Intelligent grids turn electricity networks from passive infra into dynamic, responsive systems. They allow utilities to anticipate demand, integrate renewables at scale, and respond to disruptions in real time. This isn't just about efficiency but about control. The ability to manage power flows intelligently is becoming as important as the ability to generate power itself.
One of the most transformative developments is the use of digital twins - replicas of electricity networks that integrate asset-level data with real-time system performance. Systems that once relied on fragmented data and reactive operations can now function as integrated, data-driven networks.
In Rajasthan, Jaipur Vidyut Vitran Nigam Limited (JVVNL), which serves over 8 mn consumers, is deploying a digital twin as its operational backbone, creating an 'energy brain' for the grid. By integrating data across network assets and renewable sources, the utility can track flows, pinpoint losses and manage variability in real time.
Early assessments suggest this shift can reduce outages by up to 45 hrs per consumer annually, and cut transformer failure rates by 20-30%. It also enables utilities to optimise investments, integrate renewables more efficiently and reduce dependence on subsidies.
This changes how grids are run. With AI layered on top, operations shift from reactive to predictive. Asset stress can be detected before failure. Outages can be anticipated and resolved faster. Demand can be forecast and shaped, allowing consumers to play a more active role in balancing the grid. This is a structural shift from managing electricity as infrastructure to managing it as a real-time, intelligent system.
Modernising grids also opens the door to a more participatory and efficient electricity system. Intelligent grids can enable real-time energy exchanges, allowing consumers to become active participants, prosumers (producer + consumer), easing pressure on utilities and public subsidy budgets.
This has far-reaching implications. It can reduce pressure on utilities, lower subsidy burdens and create new economic opportunities at the local level. It also strengthens system flexibility, making it easier to balance supply and demand in real time. In this model, grids not only deliver power but also enable markets.
Investment in grids must keep pace with that in generation. Digital infra, storage solutions and system flexibility need to be treated as core components of energy planning, not afterthoughts. Utilities must be equipped with tools, incentives and capabilities to operate in a data-driven environment.
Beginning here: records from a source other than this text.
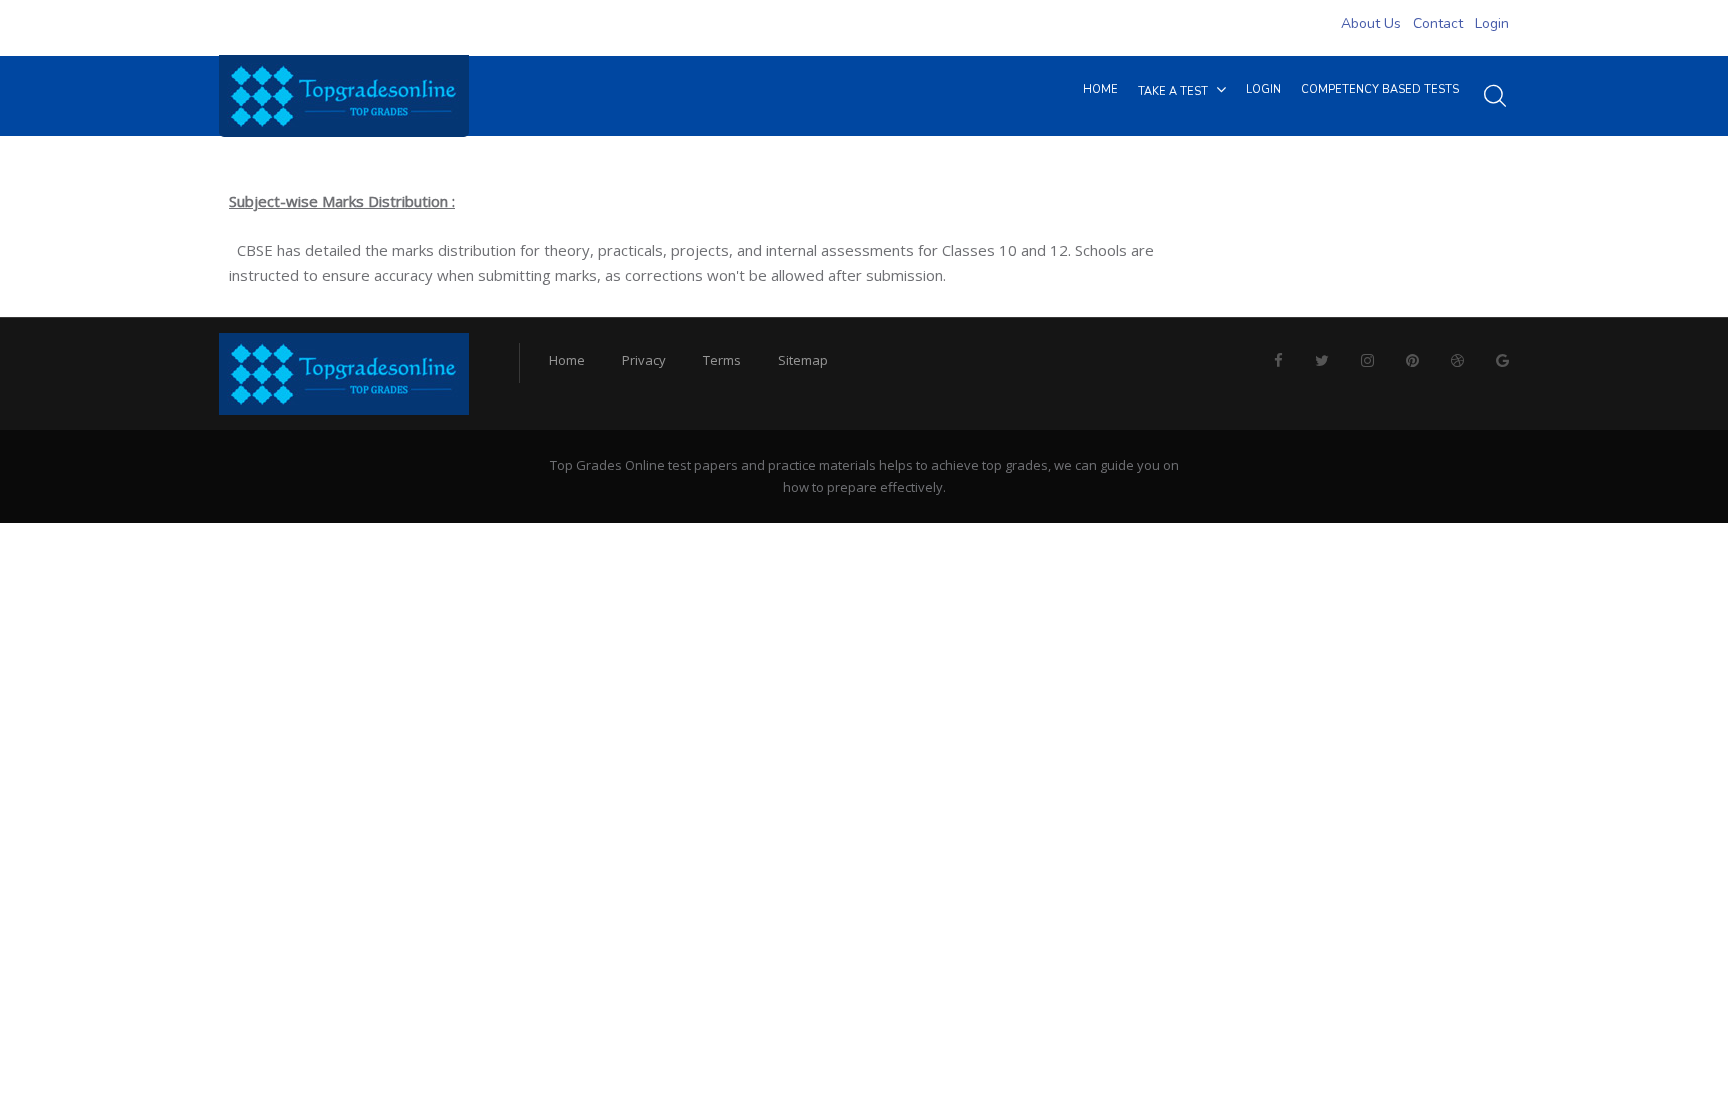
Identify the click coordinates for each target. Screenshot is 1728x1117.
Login (1492, 23)
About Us (1371, 23)
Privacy (644, 360)
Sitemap (803, 360)
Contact (1438, 23)
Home (567, 360)
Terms (722, 360)
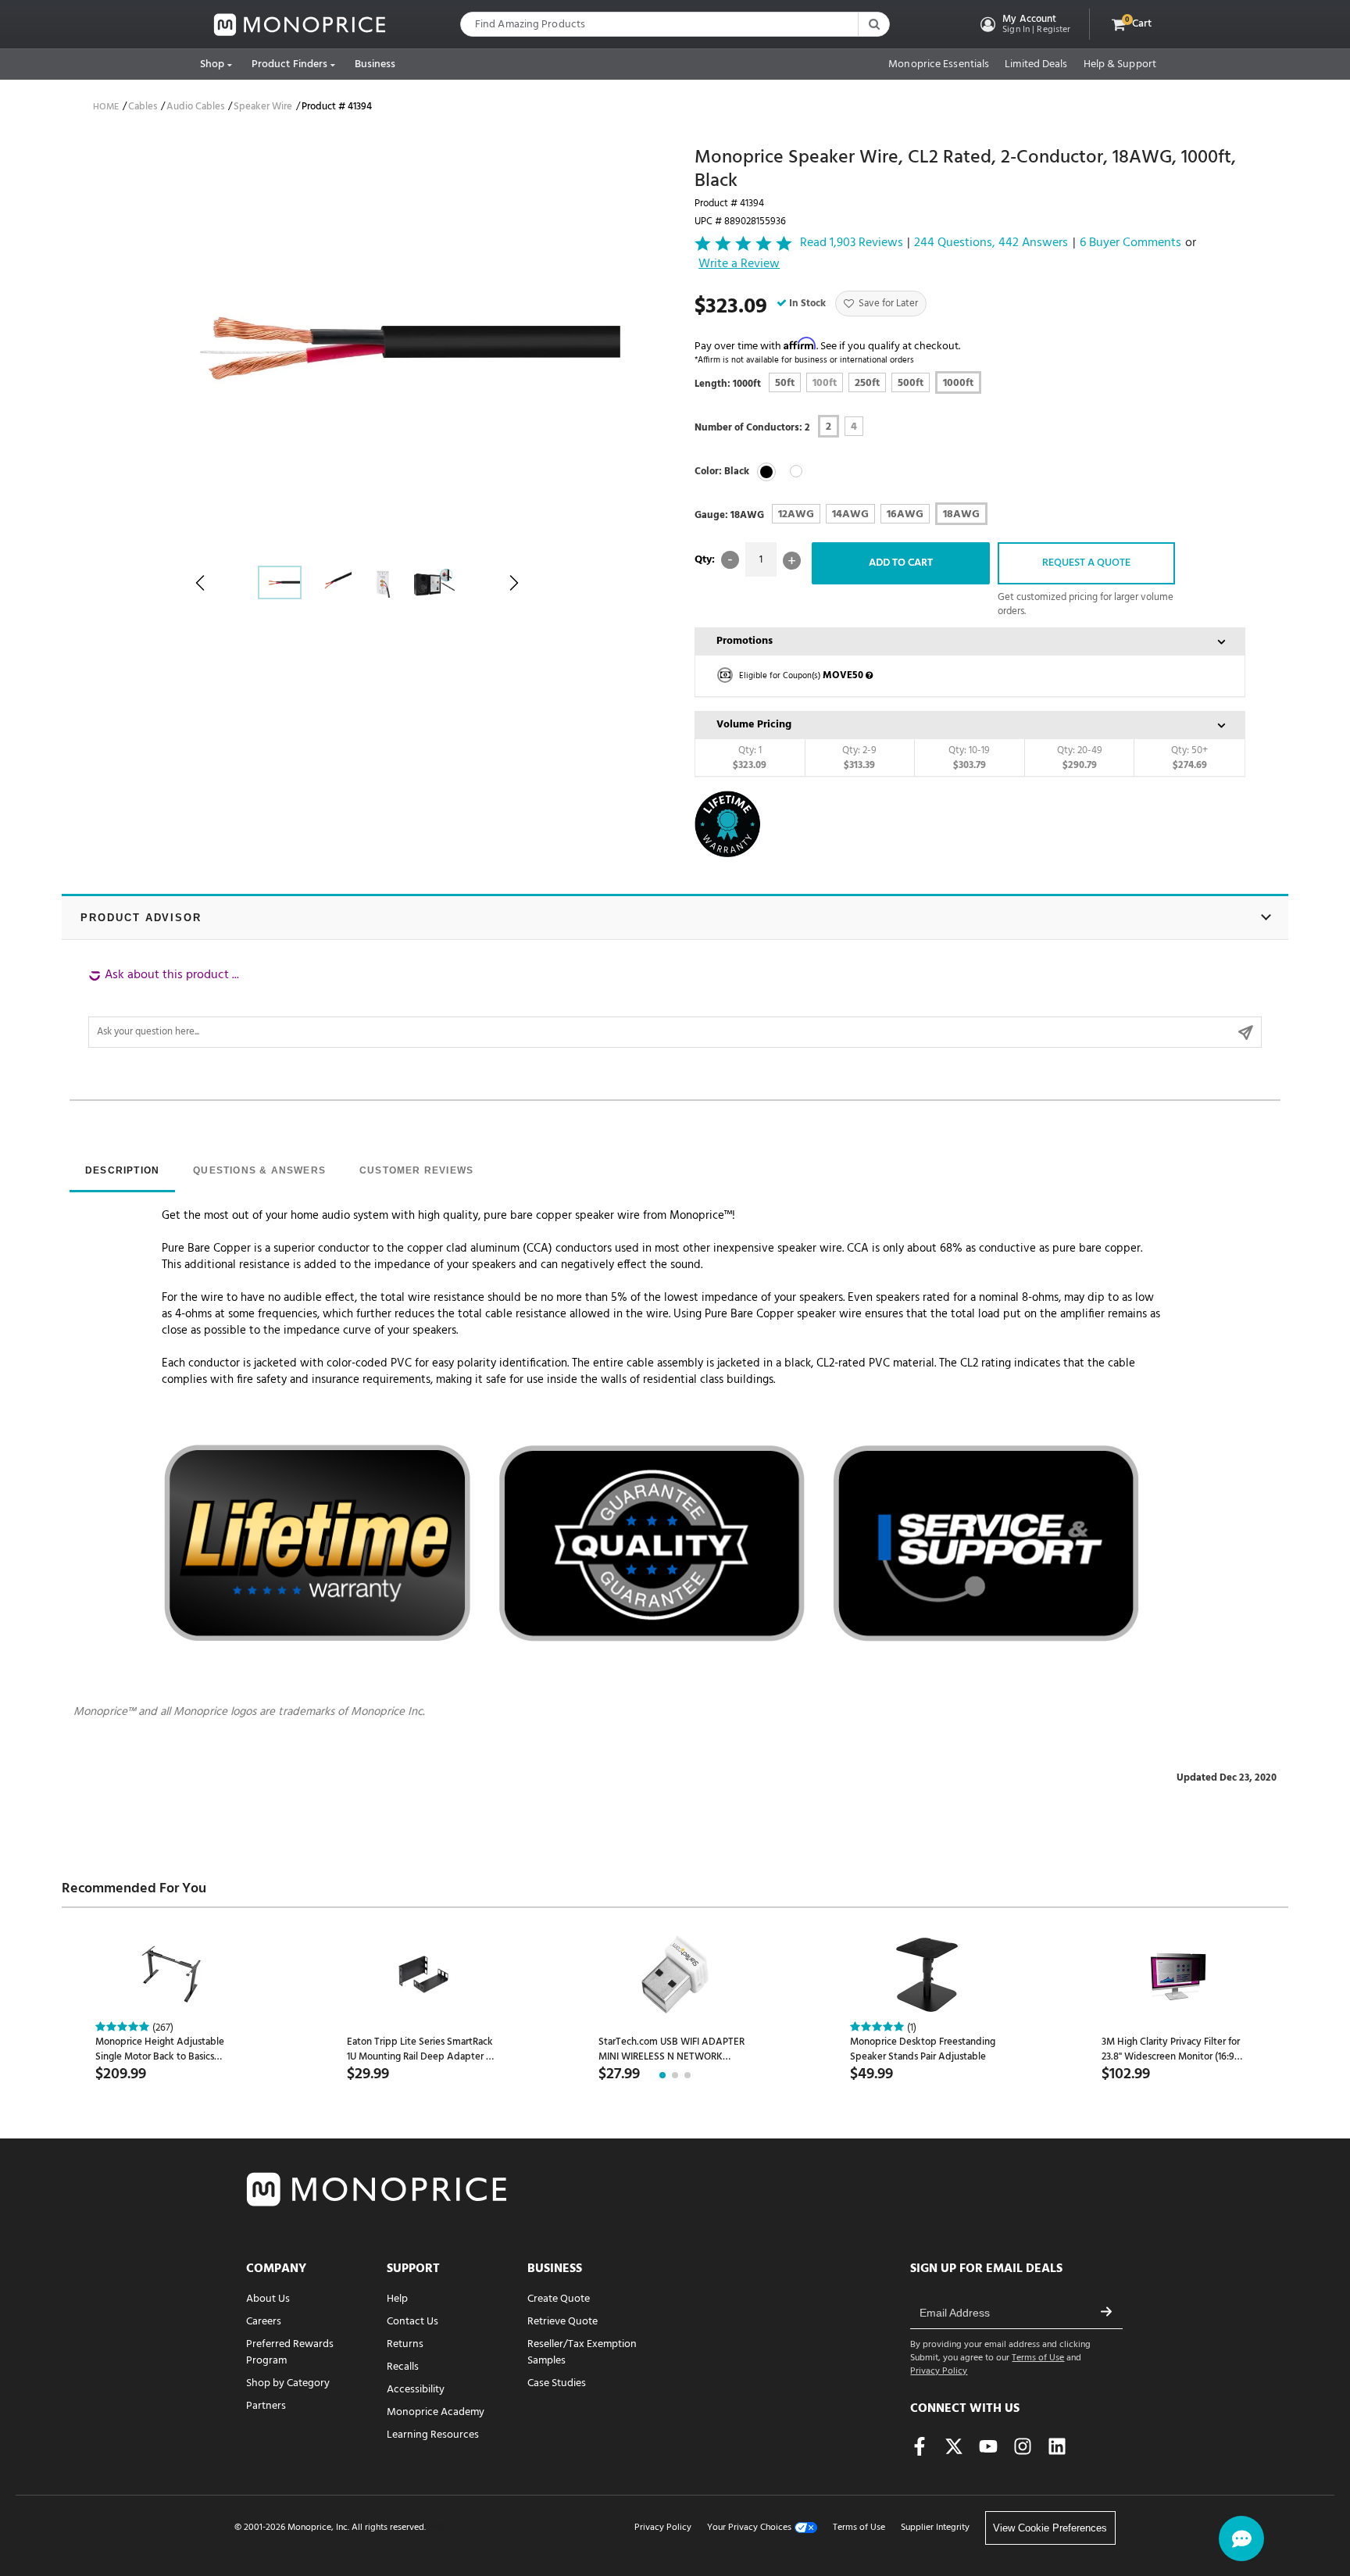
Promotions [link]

Governments, private sector and philanthropy must work together to derisk investments, scale innovation and accelerate deployment, particularly in emerging markets where capital constraints remain significant. In India, initiatives like India Energy Stack, an emerging DPI for the power sector, is enabling better planning, coordination and investment across the value chain.
Initiatives like India Grids of the Future Accelerator (IGFA) demonstrate how such collaboration can translate ambition into implementation, combining tech, finance and local capacity building.
In India, more than 16% of electricity is still lost in transmission and distribution. RE offers a pathway away from volatile fuel import, but only if systems can deliver power reliably. Generation is not security. Without intelligent grids, clean energy cannot be used when and where it's needed. In the decade ahead, countries that invest in smart grids won't power their economies, they will secure them.